■ Brief 1: Reproduce the loan agreement text between "3. BORROWING PROCEDURES." and "AND PRINCIPAL PROVISIONS.", inclusive, renaming "Borrower" to "Company" throughout.
■ Brief 2: According to the loan agreement, how much is the Prime Rate Margin?
-- Passage start --
Prime Rate Loan” means any Loan for the period(s) when the rate of interest applicable to such Loan is calculated by reference to the Prime Rate.
Prime Rate Margin” means one and four tenths percent (1.40%) per annum.
Principal Repayment Amount” means the regularly scheduled reductions in the outstanding principal of the Loan to be made on each Interest Period Date, as set forth in the attached Schedule XX entitled “Principal Repayment Schedule”.
3. BORROWING PROCEDURES.
Funding of the Loan. On the Funding Date, subject to the terms and conditions of the Loan Agreement, the Loan shall be made available to the Borrower no later than 11:00 a.m. New York time by a deposit to the Account (or as otherwise instructed by the Borrower in writing) in the full principal amount of the Loan. The Loan shall be made in two (2) advances, one in the amount of Three Million Nine Hundred Thousand Dollars ($3,900,000.00) (“Advance 1”) and the second in the amount of One Million Six Hundred Thousand Dollars ($1,600,000.00) (“Advance 2”). Advance 1 shall initially be classified as a LIBOR Rate Loan. Advance 2 shall initially be characterized as a LIBOR Advantage Loan.

 

 


 

4. INTEREST AND PRINCIPAL PROVISIONS.
-- Passage end --
-- Records supplied start --
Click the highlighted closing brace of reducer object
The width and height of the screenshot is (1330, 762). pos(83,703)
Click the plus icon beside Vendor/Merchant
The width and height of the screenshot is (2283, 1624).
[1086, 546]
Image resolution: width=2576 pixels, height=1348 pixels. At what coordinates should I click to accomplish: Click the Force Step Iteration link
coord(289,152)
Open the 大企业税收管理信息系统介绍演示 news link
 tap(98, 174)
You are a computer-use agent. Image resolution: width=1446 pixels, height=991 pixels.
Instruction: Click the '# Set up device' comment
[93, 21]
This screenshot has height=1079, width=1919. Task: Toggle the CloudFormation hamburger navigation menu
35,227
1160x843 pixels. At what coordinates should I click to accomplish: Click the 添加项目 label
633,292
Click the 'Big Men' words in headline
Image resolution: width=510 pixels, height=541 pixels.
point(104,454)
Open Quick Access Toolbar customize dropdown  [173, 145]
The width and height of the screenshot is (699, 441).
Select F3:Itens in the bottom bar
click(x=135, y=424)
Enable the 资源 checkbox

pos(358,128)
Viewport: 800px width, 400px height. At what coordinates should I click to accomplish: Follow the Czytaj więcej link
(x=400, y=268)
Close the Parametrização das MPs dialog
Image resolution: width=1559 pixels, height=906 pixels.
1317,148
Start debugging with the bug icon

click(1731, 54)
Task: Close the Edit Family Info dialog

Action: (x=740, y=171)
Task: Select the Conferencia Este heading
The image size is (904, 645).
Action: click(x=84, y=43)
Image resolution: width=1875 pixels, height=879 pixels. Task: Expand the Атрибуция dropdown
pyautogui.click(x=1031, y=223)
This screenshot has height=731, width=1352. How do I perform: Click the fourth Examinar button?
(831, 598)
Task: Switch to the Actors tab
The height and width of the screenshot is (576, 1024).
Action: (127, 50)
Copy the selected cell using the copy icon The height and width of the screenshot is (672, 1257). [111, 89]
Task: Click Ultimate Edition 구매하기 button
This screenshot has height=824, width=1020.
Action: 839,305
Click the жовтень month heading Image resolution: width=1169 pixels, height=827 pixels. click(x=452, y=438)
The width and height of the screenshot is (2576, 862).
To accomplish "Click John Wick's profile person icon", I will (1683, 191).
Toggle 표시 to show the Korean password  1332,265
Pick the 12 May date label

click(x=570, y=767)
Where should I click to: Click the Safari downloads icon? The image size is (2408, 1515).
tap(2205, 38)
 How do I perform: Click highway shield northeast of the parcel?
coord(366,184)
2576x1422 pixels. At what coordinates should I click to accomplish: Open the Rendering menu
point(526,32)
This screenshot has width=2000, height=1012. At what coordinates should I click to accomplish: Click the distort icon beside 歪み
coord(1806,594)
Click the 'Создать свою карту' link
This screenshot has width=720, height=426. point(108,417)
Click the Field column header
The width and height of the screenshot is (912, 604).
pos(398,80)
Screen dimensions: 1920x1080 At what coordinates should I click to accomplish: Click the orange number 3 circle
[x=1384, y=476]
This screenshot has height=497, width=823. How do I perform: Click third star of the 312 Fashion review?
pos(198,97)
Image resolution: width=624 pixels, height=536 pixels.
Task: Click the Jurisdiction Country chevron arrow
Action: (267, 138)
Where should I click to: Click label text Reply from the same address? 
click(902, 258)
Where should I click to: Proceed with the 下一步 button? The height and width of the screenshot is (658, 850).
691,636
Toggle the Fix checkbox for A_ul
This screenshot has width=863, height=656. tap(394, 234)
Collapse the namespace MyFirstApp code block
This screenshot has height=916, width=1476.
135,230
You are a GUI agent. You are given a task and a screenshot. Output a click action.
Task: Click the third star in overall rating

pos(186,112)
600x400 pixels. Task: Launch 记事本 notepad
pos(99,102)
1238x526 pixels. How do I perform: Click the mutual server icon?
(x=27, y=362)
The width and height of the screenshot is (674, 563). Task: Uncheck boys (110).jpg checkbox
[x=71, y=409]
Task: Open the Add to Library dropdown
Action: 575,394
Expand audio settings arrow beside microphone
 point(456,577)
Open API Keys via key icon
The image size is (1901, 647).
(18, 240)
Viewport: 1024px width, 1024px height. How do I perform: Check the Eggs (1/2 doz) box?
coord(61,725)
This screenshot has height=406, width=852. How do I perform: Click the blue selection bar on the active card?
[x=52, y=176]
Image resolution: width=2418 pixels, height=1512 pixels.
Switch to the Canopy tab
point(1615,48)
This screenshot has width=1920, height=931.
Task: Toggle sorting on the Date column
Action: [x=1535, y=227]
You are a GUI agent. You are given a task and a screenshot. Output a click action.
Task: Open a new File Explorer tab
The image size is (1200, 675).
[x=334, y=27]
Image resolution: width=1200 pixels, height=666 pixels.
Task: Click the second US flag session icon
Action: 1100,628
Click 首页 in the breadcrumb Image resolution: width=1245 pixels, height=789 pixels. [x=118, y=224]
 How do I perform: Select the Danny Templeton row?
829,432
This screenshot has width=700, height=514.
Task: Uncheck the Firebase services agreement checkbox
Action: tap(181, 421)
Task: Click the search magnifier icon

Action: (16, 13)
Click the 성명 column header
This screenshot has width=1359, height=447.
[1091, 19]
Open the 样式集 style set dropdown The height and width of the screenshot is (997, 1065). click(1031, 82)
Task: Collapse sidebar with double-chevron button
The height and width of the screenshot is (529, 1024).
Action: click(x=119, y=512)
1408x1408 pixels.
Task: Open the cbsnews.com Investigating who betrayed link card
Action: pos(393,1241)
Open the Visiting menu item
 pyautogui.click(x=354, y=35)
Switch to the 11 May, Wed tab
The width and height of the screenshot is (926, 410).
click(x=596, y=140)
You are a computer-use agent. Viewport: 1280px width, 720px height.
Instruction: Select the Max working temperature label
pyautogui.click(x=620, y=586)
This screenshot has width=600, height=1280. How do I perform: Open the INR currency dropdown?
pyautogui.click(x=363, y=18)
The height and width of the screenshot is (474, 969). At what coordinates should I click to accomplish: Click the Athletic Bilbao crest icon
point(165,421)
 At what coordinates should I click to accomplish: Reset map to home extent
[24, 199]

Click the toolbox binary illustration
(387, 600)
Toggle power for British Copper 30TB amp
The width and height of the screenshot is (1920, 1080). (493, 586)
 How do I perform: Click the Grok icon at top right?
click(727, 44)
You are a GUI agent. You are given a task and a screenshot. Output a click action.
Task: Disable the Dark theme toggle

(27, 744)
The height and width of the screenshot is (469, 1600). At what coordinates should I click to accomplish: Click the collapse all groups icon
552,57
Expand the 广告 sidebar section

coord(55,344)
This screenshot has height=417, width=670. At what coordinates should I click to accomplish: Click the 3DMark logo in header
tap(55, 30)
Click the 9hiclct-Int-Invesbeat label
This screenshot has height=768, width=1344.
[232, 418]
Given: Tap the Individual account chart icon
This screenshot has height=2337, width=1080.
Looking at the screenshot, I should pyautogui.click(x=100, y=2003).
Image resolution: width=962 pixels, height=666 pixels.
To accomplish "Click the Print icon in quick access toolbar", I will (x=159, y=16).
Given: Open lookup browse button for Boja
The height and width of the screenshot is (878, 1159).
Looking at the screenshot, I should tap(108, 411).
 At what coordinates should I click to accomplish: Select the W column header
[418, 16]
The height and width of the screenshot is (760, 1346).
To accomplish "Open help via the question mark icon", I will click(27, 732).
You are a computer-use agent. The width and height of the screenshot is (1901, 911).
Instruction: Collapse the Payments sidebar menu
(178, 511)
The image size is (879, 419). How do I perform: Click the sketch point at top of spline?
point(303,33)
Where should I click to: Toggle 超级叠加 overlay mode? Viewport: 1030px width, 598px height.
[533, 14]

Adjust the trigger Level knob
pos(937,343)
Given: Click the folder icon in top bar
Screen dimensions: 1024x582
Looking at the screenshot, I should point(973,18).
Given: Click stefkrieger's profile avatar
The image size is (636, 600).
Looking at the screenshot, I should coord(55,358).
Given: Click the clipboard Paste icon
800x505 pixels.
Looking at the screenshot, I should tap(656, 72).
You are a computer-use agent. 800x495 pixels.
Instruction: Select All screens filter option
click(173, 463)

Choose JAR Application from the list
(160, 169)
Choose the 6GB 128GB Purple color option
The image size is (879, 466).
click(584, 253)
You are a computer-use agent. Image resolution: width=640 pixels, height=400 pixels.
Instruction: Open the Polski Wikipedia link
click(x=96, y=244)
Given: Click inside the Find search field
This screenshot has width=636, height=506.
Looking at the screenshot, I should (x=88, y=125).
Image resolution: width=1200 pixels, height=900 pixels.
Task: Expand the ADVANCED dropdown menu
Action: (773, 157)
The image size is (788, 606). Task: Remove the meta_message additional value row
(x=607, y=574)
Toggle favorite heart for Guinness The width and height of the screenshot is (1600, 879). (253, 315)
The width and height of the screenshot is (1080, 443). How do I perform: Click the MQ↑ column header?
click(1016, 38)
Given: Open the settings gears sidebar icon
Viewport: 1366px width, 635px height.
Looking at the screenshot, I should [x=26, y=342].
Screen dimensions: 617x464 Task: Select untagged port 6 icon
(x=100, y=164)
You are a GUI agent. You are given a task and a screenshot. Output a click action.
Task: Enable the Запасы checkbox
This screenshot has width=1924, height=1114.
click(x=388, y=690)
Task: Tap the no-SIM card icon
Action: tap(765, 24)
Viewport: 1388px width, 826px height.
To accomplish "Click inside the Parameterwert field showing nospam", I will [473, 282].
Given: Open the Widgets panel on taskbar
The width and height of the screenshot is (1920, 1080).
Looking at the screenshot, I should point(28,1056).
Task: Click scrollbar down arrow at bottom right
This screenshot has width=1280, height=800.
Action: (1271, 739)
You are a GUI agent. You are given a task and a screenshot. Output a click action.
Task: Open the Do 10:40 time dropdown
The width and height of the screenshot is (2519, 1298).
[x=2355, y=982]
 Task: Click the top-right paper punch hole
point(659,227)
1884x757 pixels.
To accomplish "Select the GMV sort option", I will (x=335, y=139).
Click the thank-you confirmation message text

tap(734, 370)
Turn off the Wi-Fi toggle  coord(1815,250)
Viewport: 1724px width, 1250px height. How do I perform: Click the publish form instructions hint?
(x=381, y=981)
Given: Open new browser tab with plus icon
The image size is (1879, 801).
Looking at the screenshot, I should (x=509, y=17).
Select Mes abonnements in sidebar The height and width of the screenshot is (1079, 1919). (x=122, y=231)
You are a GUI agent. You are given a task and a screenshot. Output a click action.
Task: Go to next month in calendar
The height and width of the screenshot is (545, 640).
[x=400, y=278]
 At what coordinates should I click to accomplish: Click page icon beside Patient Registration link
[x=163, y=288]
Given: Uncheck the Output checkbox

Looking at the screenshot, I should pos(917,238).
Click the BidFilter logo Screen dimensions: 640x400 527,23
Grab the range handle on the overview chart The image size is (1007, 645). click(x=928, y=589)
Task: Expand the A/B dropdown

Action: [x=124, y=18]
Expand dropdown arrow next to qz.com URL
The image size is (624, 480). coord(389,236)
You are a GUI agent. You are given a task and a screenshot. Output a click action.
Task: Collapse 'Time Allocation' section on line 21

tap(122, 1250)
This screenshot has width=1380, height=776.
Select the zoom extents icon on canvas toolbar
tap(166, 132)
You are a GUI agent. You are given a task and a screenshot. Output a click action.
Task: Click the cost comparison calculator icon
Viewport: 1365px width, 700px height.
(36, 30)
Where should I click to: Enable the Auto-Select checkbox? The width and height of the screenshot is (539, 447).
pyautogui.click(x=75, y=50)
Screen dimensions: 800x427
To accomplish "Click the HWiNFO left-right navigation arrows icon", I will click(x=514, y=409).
-- Records supplied end --
■ Full output 1:
3. BORROWING PROCEDURES.
Funding of the Loan. On the Funding Date, subject to the terms and conditions of the Loan Agreement, the Loan shall be made available to the Company no later than 11:00 a.m. New York time by a deposit to the Account (or as otherwise instructed by the Company in writing) in the full principal amount of the Loan. The Loan shall be made in two (2) advances, one in the amount of Three Million Nine Hundred Thousand Dollars ($3,900,000.00) (“Advance 1”) and the second in the amount of One Million Six Hundred Thousand Dollars ($1,600,000.00) (“Advance 2”). Advance 1 shall initially be classified as a LIBOR Rate Loan. Advance 2 shall initially be characterized as a LIBOR Advantage Loan.

 

 


 

4. INTEREST AND PRINCIPAL PROVISIONS.

■ Full output 2: One and four tenths percent (1.40%) per annum.